■ TASK DETAILS ■
Begin at the line holding "Screen dimensions: 600x386" and set down exactly each line through the last one below, omitting pictures. Include nothing else.

■ DATA SUPPLIED ■
○ ○ ○
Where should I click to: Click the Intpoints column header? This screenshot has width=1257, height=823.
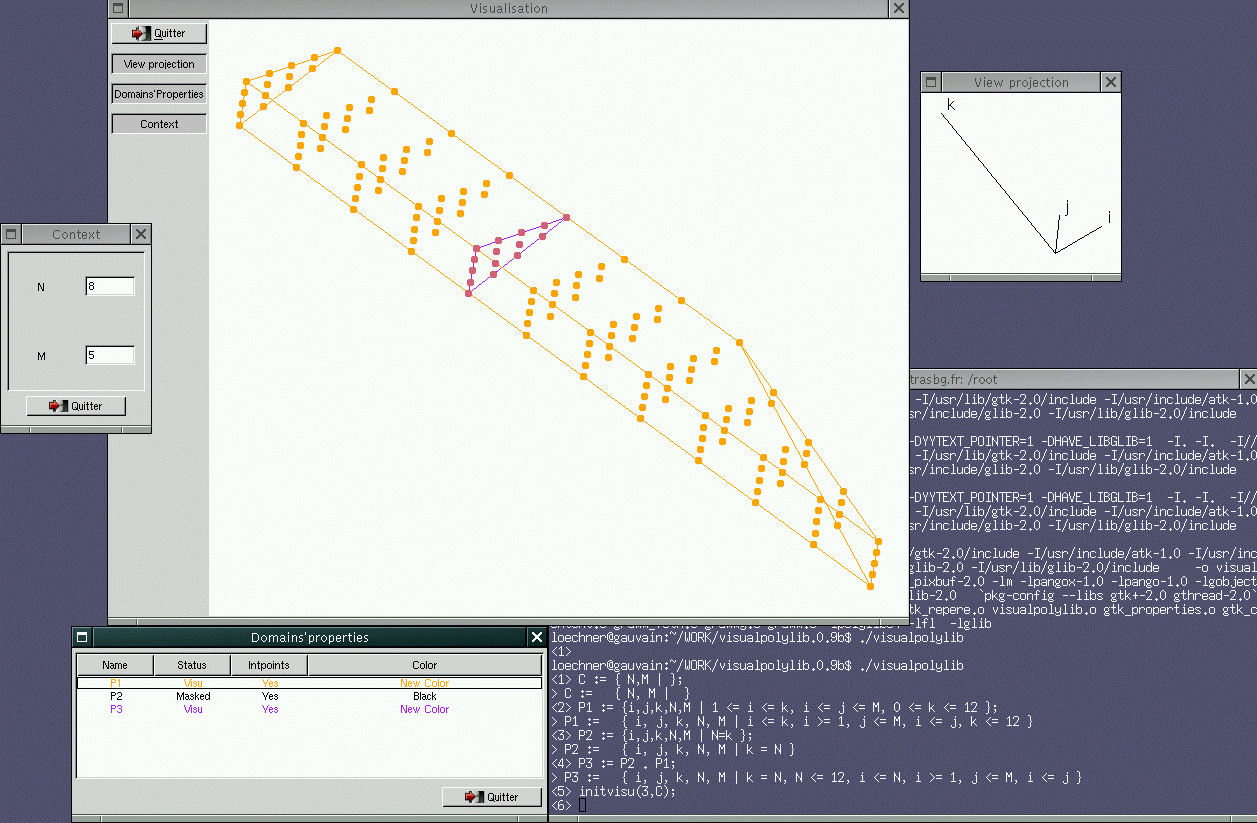click(x=269, y=665)
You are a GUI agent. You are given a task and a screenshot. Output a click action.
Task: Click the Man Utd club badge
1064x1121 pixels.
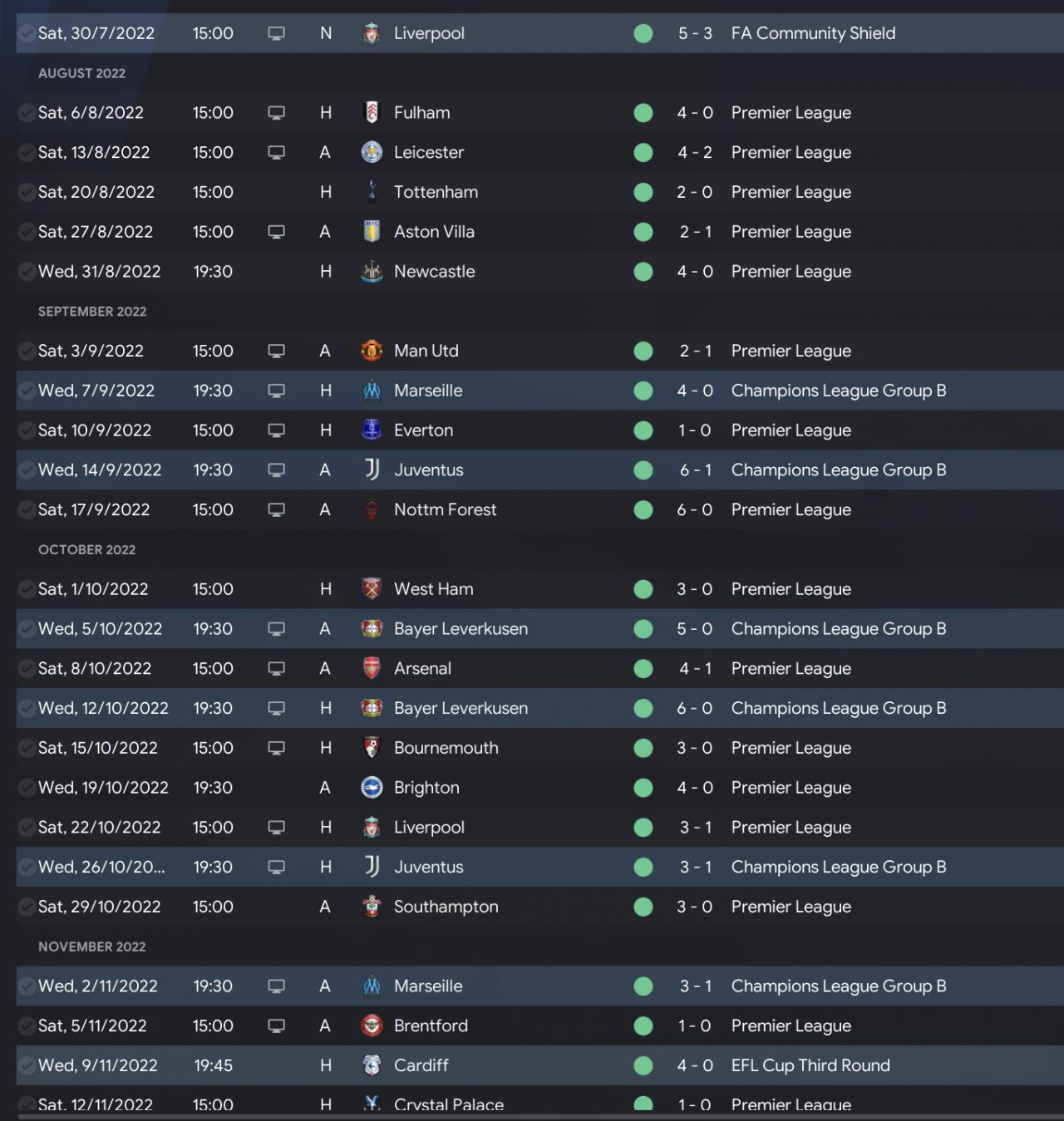click(372, 352)
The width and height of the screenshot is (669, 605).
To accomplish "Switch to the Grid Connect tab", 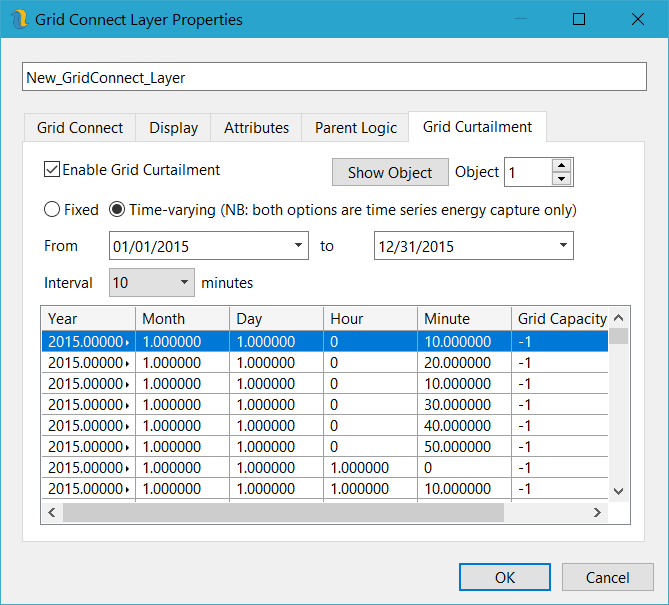I will tap(80, 128).
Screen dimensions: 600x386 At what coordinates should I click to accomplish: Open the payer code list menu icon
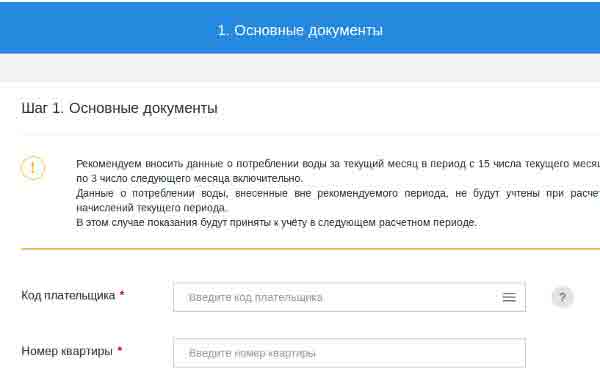[x=509, y=297]
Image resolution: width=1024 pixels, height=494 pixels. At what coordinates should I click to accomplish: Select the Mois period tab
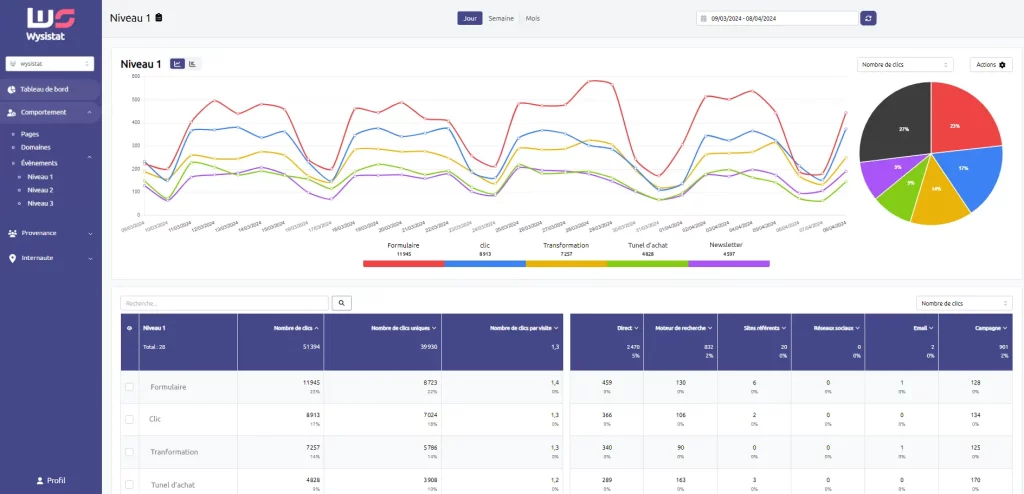[x=533, y=18]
○ ○ ○
■ SOLUTION FOR THIS PROBLEM ■
Screen dimensions: 600x386 At what coordinates should I click to accomplish: Open the payer code list menu icon
[x=509, y=297]
Image resolution: width=1024 pixels, height=494 pixels. At what coordinates should I click to accomplish: Select the Mois period tab
[x=533, y=18]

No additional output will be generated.